The Role of Backbone and Sidechain Dynamics on FimH Allostery

In adhesion proteins with catch-bond behavior, like FimH, one proposed mechanism is allostery governing two conformational states. In FimH, domain separation leads to a conformational change in the ligand-binding lectin domain, which switches from an inactive state to an active state with high affinity. To better understand allosteric inhibition in full-length FimH (H2 inactive), we study the lectin domain alone which has high affinity (HL active), and also the lectin domain with an R60P mutation on the putative allosteric pathway (HL mutant). The mutation stabilizes the low-affinity conformation while allowing allostery-like conformational change. To investigate the relative contributions of backbone and sidechain dynamics involved in the transmission of allostery across the lectin domain, we study H2 inactive, HL mutant, and HL active using molecular dynamics simulations. We find that HL mutant has larger backbone fluctuations than H2 inactive and HL active in the allosteric interdomain region and the binding pocket. In HL mutant, these regions also have greater amplitude for the low-frequency eigenmodes, suggesting collective motion consistent with the putative allosteric pathway. Using a network inference technique, we find that backbone motion dominates.

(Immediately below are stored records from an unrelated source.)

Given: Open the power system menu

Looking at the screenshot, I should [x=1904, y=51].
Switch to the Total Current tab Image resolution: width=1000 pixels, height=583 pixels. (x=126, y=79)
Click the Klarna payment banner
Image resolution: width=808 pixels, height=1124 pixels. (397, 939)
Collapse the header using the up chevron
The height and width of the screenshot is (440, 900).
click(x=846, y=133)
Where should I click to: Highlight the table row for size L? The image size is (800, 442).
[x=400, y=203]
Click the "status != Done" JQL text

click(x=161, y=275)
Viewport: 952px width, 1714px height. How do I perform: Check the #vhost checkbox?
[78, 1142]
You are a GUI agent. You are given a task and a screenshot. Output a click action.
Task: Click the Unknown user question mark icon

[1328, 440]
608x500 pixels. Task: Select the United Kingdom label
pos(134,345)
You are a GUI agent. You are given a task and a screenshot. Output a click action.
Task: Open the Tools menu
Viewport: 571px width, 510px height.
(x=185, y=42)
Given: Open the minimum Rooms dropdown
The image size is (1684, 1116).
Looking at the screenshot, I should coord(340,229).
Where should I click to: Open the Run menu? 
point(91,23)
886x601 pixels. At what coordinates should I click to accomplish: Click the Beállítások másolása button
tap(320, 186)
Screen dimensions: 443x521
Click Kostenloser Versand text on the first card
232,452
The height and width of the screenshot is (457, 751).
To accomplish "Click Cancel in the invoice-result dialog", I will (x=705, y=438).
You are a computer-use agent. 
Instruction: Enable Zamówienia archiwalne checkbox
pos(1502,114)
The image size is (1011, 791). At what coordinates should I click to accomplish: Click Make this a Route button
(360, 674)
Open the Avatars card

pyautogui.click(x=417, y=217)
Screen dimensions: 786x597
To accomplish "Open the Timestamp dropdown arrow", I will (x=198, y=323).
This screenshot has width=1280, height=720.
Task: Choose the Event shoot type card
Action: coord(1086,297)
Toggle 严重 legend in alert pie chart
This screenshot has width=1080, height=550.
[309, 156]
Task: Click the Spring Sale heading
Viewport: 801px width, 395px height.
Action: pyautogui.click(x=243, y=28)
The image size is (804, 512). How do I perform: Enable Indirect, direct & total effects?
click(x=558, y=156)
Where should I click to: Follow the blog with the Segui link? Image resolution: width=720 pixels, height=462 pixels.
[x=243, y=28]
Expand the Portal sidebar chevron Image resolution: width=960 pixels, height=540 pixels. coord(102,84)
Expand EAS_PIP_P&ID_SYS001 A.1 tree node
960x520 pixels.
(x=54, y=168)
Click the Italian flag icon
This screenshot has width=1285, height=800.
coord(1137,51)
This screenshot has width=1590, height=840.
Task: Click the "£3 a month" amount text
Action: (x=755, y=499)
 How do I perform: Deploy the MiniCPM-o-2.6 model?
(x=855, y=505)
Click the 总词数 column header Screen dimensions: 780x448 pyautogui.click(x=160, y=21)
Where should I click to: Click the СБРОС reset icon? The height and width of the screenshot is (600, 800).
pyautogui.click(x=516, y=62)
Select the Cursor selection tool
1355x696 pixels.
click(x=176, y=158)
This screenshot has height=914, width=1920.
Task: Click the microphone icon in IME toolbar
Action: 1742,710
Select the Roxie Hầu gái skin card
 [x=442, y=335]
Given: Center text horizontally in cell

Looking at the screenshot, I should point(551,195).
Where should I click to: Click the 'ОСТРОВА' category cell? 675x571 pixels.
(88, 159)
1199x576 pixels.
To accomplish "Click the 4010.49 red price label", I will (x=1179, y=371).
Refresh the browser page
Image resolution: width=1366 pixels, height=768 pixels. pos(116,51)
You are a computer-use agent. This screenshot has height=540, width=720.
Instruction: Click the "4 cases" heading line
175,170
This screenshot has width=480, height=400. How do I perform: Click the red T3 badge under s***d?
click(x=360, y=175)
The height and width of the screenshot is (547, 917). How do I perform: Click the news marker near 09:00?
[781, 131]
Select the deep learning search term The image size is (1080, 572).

Backbone dihedrals are coupled in a contact map pattern based on structure, while sidechain dihedral dynamics are coupled to the backbone. H2 inactive and HL mutant have matching lectin domain structure. However, in HL mutant, the larger fluctuations in the exposed interdomain region that are coupled to the binding pocket may contribute to conformational change. Additional mutations that stabilize these interdomain regions may conformationally lock the lectin domain in the inactive state. Understanding how to keep adhesion proteins in the inactive state may guide drug development to prevent adhesion and infection.